SOURCE EXCERPT ▸
Only five people. What’s the big deal?
The Justice Department is prosecuting five recently stumbled-upon cases of illegal voting.
The Washington Times reports that the fraudsters include a Ukrainian mother and daughter, a Jamaican woman, and a Colombian man “who had been deported three times [and who] stole and lived under the identity” of an American citizen.
“I don’t think five cases is evidence of a systems-wide problem,” says Omar Nourelden of Common Cause. Surely too few to justify investigations or voting requirements that might curb voter fraud if only there were any.
One wonders how journalists like John Fund found material for investigative works like Stealing Elections: How Voter Fraud Threatens Our Democracy, published in 2004, or Our Broken Elections: How the Left Changed the Way You Vote, published in 2021.
The story quoting Nourelden mentions the Department of Government Efficiency’s referral of 57 cases of illegal aliens voting in the 2024 election. So that’s more than five recent examples. And DOGE isn’t done yet.

GIVEN EXERCISE 1 ▸ Convert the entries, starting with the line that contains "The image size is (1439, 840)." and going on through the last line of the entries, into a JSON list of strings with one string per line, leaving out blank lines and the pictures.

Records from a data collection
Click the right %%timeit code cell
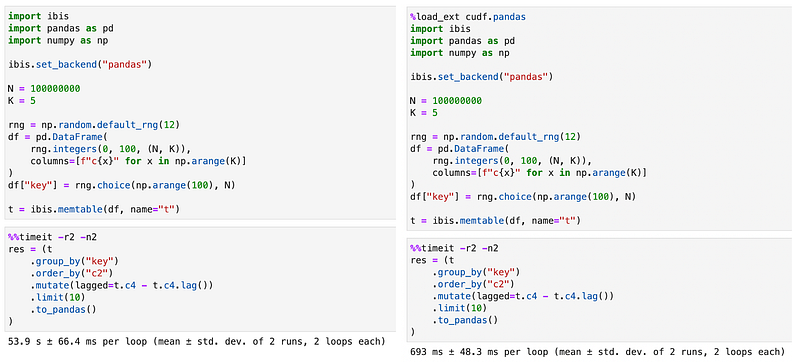The height and width of the screenshot is (362, 800). point(599,290)
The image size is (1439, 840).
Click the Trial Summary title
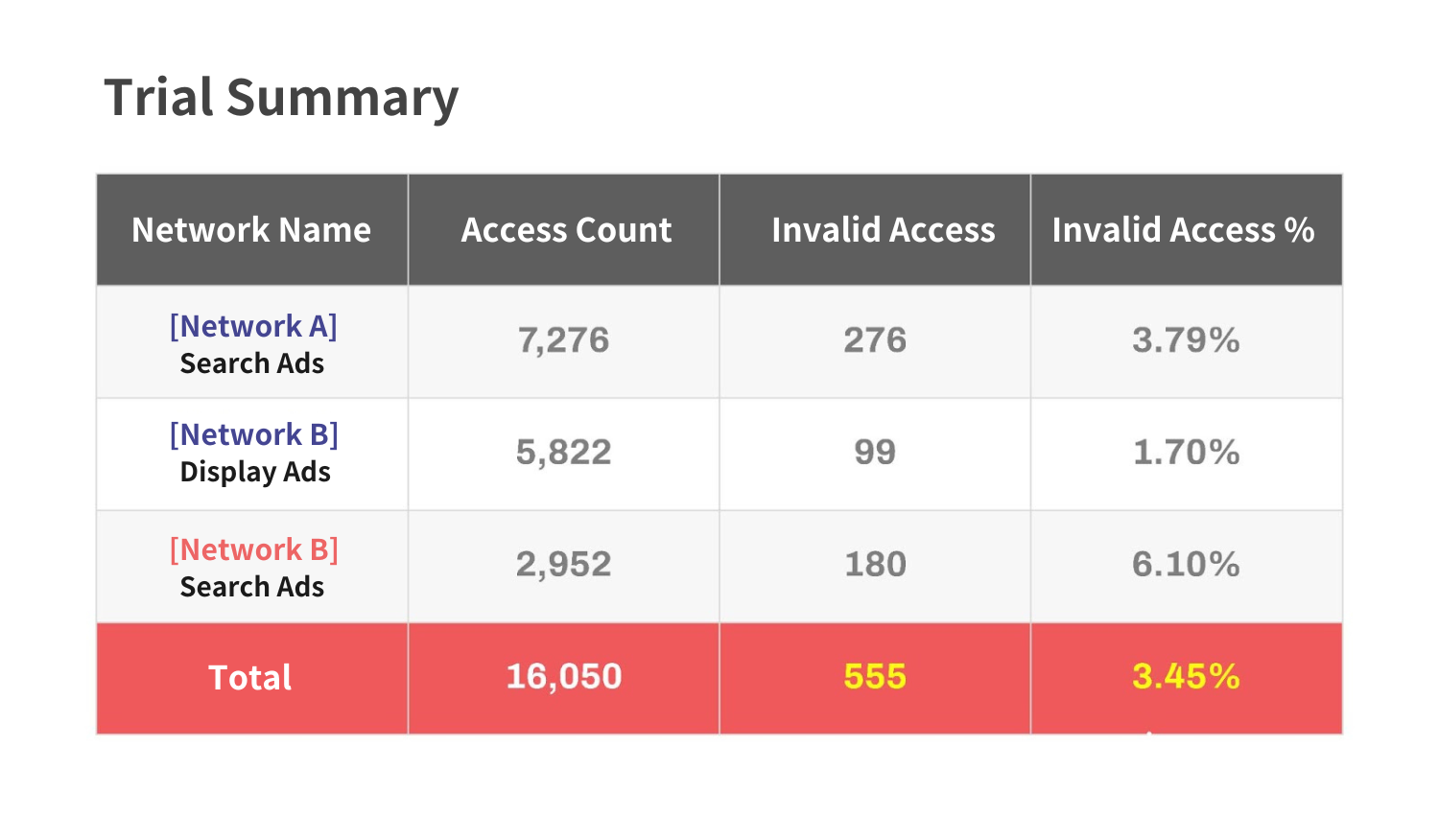(281, 98)
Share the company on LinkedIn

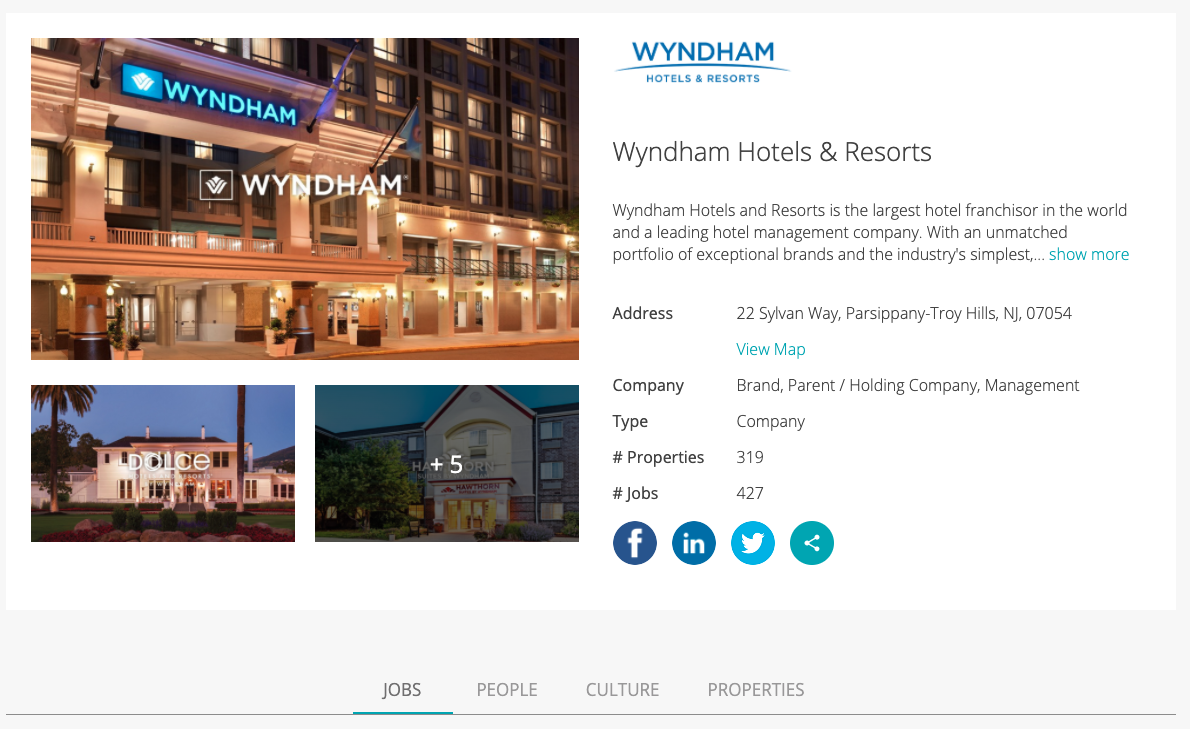(694, 543)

GIVEN EXERCISE 2 ▸
Answer these questions from the commentary on voter fraud cases:
(a) What organization is Omar Nourelden with?
(b) In what year was Stealing Elections: How Voter Fraud Threatens Our Democracy published?
(c) How many cases did the Department of Government Efficiency refer?

RESPONSE 1 ▸
[
  "The image size is (1439, 840).",
  "Click the Trial Summary title",
  "(281, 98)",
  "Share the company on LinkedIn",
  "(694, 543)"
]

RESPONSE 2 ▸
(a) Common Cause
(b) 2004
(c) 57